Con casi 20, «ya era bastante grande», dice, y por el año en que había nacido, 1977, podía suponer que era hija de desaparecidos. Así es la historia argentina –rioplatense, acaso latinoamericana– reciente: si uno es adoptado en condiciones no muy claras y tiene determinada edad, no es raro que piense que puede llegar a ser descendiente de desaparecidos políticos. Pero el tema no formaba para nada parte de su universo y ella no tenía «ningún interés» en averiguarlo. «Estaba muy satisfecha con mi vida. Acababa de fallecer mi papá y pensé que meterme a indagar en esas cosas era como traicionarlo, como faltarle el respeto.»
Le llevó un tiempo a Marcela lograr que Irma, su madre que no era su madre, le confirmara que no era su hija. Cuando lo hizo, le cuenteó una historia: que era nieta de un alto oficial del Ejército cuya hija había quedado embarazada muy jovencita y en familia, por esas cuestiones de honor por las que tanto apego tienen los militares, habían decidido darla en adopción.
Un médico amigo que trabajaba para la Policía Federal fraguó luego una partida de nacimiento según la cual Marcela había nacido el 30 de junio de 1977. En su casa y por «parto natural».
NATURALMENTE
Hubiera debido llamarse Soledad. Así lo habían decidido sus padres biológicos, Carlos Solsona y Norma Síntora, en aquella primavera de 1976 tan espantosamente convulsionada.

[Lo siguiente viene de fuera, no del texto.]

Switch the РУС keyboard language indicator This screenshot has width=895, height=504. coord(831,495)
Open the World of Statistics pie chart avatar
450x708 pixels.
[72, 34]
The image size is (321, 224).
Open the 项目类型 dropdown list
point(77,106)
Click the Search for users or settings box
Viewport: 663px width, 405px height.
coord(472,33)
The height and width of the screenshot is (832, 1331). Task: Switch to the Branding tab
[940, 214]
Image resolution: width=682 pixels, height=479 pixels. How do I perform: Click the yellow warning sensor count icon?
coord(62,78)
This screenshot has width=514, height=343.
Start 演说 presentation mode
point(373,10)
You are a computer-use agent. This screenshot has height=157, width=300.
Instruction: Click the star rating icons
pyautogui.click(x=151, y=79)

Pero la niña le fue arrancada a su madre cuando apenas tenía dos días de nacida y de la existencia de Carlos recién se enteró pasados los 40. Hasta entonces vivió otra vida, acaso diametralmente opuesta a la que hubiera debido tener «si las cosas hubieran seguido su camino, digamos, natural». Carlos lo dice, pero enseguida duda: «¿Qué es lo que hubiera debido vivir “naturalmente” mi hija? ¿Cómo lo puede asegurar nadie?». Y luego: «Fue de las cosas más terribles que hicieron los milicos en todos estos países: que los quilombos naturales que cada uno tiene fueran mucho más profundos. Trastocaron las vidas de decenas de miles de personas de varias generaciones. Y lo planearon».
Marcela Solsona Síntora nació el 28 de junio de 1977 –no el 30 que constaba en la falsa partida– en algún centro clandestino de detención adonde fue llevada su madre Norma, detenida y secuestrada el mes anterior en la periferia de Buenos Aires. Nació en cautiverio, no «a domicilio». Y nunca fue legalmente adoptada.

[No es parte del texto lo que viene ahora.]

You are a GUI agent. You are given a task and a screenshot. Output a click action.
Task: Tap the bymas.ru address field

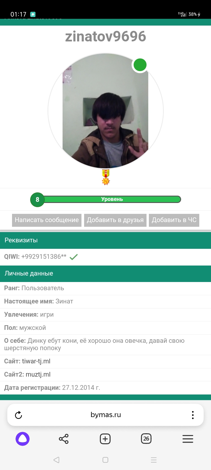point(106,415)
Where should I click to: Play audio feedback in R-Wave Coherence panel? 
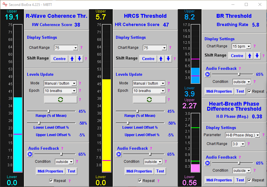(30, 154)
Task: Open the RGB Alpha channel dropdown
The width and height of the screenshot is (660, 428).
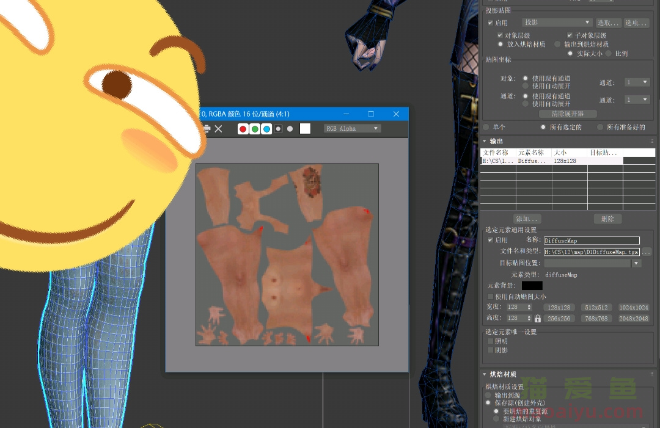Action: (x=353, y=129)
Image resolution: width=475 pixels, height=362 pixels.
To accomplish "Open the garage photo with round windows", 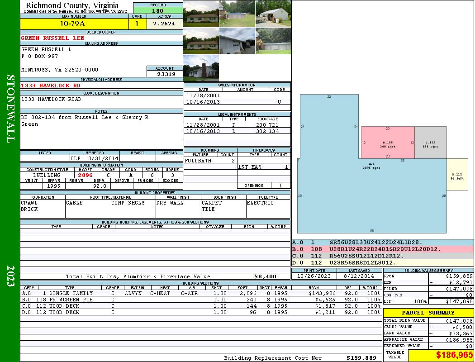I will [x=237, y=41].
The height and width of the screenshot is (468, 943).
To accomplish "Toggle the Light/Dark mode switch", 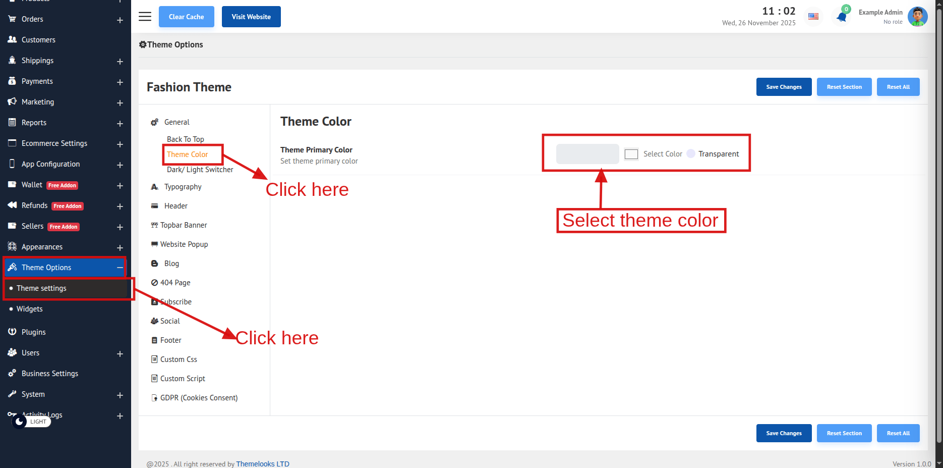I will (x=31, y=421).
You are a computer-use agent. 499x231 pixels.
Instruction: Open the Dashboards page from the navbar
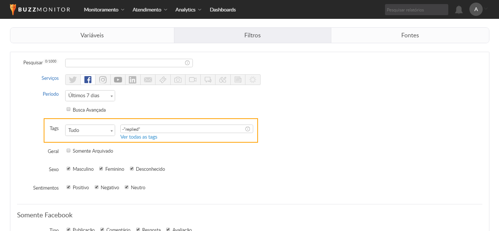click(x=222, y=10)
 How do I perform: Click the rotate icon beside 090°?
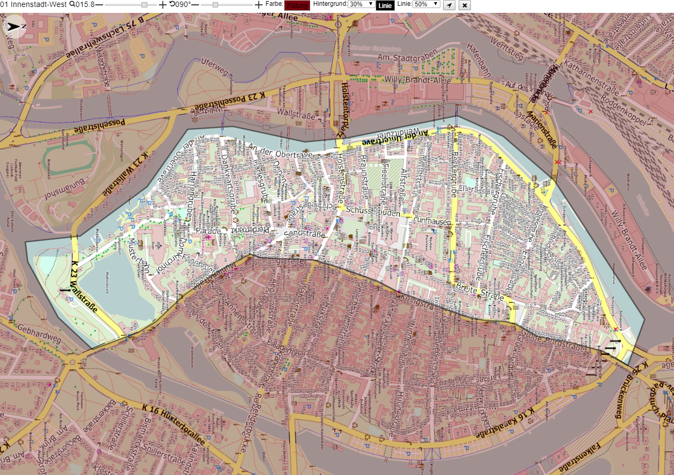coord(172,4)
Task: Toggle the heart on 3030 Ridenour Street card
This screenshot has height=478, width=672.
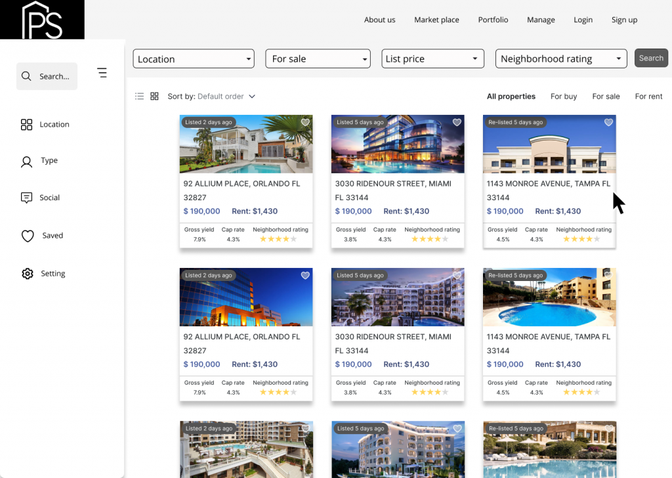Action: [x=457, y=122]
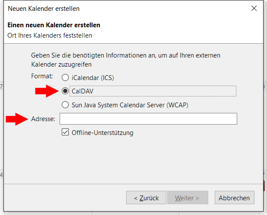The image size is (267, 215).
Task: Click the dialog title Neuen Kalender erstellen
Action: [x=44, y=9]

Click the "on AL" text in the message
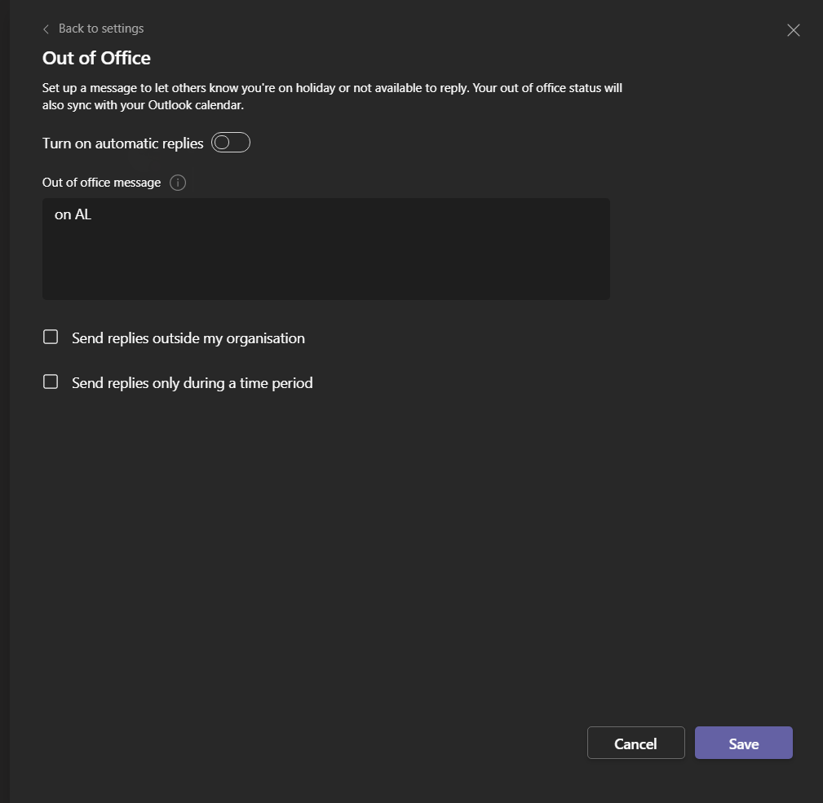[x=73, y=215]
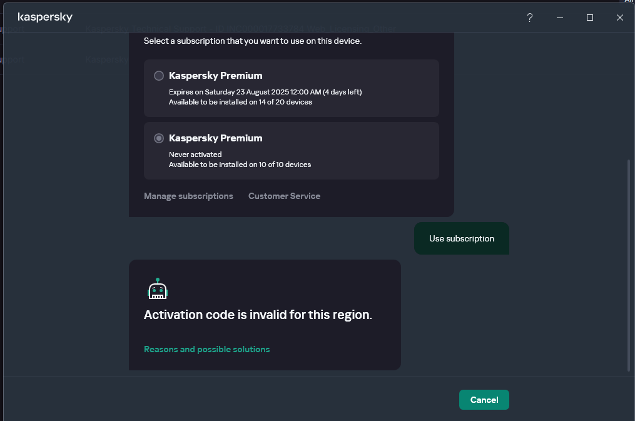Screen dimensions: 635x421
Task: Click the Kaspersky logo in title bar
Action: click(45, 17)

Cuando fue detenida, Norma Síntora tenía 25 años y estaba embarazada de ocho meses. Militaba, como su pareja, tres años mayor, en el Partido Revolucionario de los Trabajadores. Ambos también formaban parte de su brazo armado, el Ejército Revolucionario del Pueblo. Eran ya padres de un nene, Marcos, de año y medio. Se habían conocido en Córdoba, la provincia de donde ella era oriunda y a la que Carlos, nacido en Santa Fe, había llegado recién veinteañero para ir a la universidad, meses antes de que en 1969 estallara el Cordobazo, una de las rebeliones más importantes de la historia latinoamericana reciente. […]
En esos hierros se forjó también Norma.